Most people are thrilled at, and slightly fearful of, the robot, but at Creator the robot isn’t actually the point. The point is what the robot allows the restaurant to do—things that are potentially industry-shaking. This precise culinary tool can do what humans can’t: determine the ideal grill time of each patty, grind the meat in a way that humans can’t. Creator is using robotics not to replicate and replace human labor, but to enable a number of human-friendly goals including: serving fully customizable meals and the freshest food possible (meat is ground, seasoned and cooked to order); creating less menial jobs for humans; and diverting operating budget towards better ingredients with the hope of making quality food more accessible and democratic. In a delicious reversal, it is using robots to put the emphasis back on hospitality and the human.

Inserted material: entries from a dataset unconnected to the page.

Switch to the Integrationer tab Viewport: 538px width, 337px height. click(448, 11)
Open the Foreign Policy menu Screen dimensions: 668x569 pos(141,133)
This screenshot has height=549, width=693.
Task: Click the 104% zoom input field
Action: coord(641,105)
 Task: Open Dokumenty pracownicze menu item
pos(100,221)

“Our approach is, we want to be shepherds around how technology and humans interact. We designed Creator for people to experience automation in a positive way,” explains Culinary Lead and Experience Designer David Bordow, a mechanical engineer who worked in the kitchen at Chez Panisse and studied product design at Stanford University.

Right now, there are two 14-foot-long burger-making robots, engineered and fabricated almost entirely in-house from some 600 unique parts, including 20 computers, 50 actuator mechanisms and 350 sensors. “We refer to it as a device, but it’s actually many devices, each one designed to do one specific task extremely well,” Bordow says. No part of the machines is anthropomorphic. There is no moment of peering into the uncanny valley of a face designed in our own image and feeling a frisson of recognition. Designed by Berkeley and Oslo-based Per Selvaag, the machine is constructed from a curvaceous blond laminated wood base with glass cabinets and cylinders that showcase the color, freshness and beauty of the ingredients, making them major elements of the interior design.

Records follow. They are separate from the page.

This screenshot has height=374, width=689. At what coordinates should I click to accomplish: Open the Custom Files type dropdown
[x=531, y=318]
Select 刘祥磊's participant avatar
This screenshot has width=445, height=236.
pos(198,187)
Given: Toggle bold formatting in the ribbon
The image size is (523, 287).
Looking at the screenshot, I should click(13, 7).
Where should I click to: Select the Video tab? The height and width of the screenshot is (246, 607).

Once an order is placed, air pressure nudges a locally baked La Boulangerie brioche roll through a tube where it is sliced, toasted and buttered to order and placed on a compostable leaf-shaped clamshell to-go container. Along the way, tomatoes, pickles and onions will be sliced to within a millimeter of accuracy, lettuce freshly shredded and cheese grated onto the burger. The robot grinds the meat—a blend of hormone-free, pasture-raised chuck and brisket—using a vertical grinding method. Not considered practicable until now, the technique was theorized by three-Michelin-star chef Heston Blumenthal, whose own burgers cost upwards of $20 each. It makes the burger tenderer and juicier because the vertical strands align with the bite but creates such a loosely packed patty that it would fall apart in the human hand. Thermal sensors and an algorithm time each patty’s grilling, and a copper conveyor “belt”, made up of articulated tiles, allows each order to travel at a different pace along the line. The process takes about five minutes. Each Creator (cost: under $1 million) prepares up to 120 burgers an hour, a number that should go up to 400 with time.

Before a customer walks in the door, humans are visible through Creator’s glazed storefront facilitating machines and advising guests. So, while there are humans behind a counter, taking out the trash and manning the fryer, most of them are on the dining room floor. One of the most surprising things about Creator may be how tasty the food is. But the most surprising thing is the answer Creator suggests to a big, simple question: Will a robotic restaurant change how we feel about hospitality in the future? The answer may be that it won’t.